• [WHAT IS NEEDED] Return, character for character, the entries from the start up to and including the line that contains "pyautogui.click(x=408, y=16)".
start
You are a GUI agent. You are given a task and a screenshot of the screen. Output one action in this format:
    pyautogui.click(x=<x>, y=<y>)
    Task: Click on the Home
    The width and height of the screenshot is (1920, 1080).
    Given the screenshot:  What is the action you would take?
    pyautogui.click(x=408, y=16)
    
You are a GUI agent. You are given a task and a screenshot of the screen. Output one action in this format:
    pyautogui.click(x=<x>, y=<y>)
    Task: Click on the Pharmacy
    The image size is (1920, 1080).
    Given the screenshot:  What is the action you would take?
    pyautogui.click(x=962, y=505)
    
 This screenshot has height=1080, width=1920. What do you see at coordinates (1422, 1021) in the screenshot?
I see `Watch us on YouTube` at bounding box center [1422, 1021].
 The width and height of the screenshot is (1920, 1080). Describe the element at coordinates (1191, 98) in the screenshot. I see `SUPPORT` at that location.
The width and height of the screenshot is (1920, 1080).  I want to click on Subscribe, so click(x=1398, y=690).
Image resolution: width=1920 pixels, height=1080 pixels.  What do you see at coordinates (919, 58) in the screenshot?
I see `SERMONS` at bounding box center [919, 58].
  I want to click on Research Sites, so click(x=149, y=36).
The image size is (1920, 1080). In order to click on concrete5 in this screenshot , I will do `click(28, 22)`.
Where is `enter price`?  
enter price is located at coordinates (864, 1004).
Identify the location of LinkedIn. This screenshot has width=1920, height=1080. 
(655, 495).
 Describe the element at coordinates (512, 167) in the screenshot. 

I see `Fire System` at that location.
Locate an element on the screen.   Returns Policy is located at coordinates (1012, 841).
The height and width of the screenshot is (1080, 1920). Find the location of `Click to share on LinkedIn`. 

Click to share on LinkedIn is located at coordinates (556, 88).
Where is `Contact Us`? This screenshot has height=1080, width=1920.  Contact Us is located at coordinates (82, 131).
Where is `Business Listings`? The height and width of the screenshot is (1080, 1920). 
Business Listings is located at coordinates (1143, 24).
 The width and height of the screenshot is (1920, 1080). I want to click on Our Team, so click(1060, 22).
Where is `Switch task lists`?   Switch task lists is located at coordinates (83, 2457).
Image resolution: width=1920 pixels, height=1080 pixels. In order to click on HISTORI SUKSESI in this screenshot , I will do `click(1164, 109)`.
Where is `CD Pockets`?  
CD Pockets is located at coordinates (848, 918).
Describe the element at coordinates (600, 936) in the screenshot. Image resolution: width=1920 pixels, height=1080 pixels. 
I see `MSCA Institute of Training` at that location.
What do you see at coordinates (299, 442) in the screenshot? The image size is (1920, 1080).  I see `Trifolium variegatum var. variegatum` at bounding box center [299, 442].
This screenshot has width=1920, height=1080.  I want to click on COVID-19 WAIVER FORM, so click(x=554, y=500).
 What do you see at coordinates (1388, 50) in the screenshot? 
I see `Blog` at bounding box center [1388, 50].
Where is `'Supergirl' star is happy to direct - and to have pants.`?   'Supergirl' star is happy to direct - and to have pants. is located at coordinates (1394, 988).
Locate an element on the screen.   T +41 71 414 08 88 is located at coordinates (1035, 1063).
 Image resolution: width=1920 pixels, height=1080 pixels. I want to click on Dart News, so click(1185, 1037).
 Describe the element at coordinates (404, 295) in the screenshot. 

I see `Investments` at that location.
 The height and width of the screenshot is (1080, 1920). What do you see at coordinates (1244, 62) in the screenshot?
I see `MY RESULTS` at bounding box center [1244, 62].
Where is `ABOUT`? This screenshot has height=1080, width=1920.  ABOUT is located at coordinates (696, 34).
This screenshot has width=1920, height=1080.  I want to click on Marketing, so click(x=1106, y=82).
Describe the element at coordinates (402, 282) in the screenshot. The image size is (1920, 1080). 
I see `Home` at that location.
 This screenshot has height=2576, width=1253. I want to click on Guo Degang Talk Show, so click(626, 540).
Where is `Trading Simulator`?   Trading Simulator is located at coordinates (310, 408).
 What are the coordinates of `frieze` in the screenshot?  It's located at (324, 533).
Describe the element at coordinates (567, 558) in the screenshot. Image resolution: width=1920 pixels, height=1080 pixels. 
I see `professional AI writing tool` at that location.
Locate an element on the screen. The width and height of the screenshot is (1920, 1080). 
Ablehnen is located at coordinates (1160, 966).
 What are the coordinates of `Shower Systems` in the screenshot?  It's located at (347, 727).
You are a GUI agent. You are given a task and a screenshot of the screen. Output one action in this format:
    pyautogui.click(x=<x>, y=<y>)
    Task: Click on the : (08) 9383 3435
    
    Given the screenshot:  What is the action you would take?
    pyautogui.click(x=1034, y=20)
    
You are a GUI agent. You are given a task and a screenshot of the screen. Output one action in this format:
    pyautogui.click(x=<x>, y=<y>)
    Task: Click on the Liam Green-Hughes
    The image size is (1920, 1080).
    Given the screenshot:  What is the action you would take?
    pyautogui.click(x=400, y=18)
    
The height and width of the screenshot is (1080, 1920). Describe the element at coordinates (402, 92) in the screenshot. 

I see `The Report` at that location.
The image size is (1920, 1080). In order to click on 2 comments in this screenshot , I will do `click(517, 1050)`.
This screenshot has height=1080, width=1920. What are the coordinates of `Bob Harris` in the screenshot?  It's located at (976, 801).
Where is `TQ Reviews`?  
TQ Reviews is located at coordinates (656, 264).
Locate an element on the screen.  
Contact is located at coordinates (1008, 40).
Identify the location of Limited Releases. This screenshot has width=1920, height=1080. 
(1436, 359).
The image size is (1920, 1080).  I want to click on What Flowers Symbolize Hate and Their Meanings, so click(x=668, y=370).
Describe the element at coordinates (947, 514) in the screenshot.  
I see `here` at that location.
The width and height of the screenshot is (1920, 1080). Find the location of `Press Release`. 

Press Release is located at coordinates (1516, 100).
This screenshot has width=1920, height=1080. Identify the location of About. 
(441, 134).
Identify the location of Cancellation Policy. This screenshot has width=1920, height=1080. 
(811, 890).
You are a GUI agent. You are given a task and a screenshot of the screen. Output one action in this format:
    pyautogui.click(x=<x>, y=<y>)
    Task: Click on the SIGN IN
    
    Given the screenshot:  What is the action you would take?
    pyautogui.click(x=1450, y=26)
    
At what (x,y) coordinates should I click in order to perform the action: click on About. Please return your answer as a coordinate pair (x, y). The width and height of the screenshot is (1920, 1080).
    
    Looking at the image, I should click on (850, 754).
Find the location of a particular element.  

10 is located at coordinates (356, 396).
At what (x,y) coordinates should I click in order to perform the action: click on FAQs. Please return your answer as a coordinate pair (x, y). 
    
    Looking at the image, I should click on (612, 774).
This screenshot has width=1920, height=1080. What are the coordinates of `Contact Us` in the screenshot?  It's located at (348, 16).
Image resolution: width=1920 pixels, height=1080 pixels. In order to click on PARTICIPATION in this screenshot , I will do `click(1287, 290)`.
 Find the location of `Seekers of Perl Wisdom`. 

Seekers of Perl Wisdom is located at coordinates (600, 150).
end
• [SOLUTION FOR THIS PROBLEM]
You are a GUI agent. You are given a task and a screenshot of the screen. Output one action in this format:
    pyautogui.click(x=<x>, y=<y>)
    Task: Click on the Home
    The width and height of the screenshot is (1920, 1080).
    Given the screenshot:  What is the action you would take?
    pyautogui.click(x=408, y=16)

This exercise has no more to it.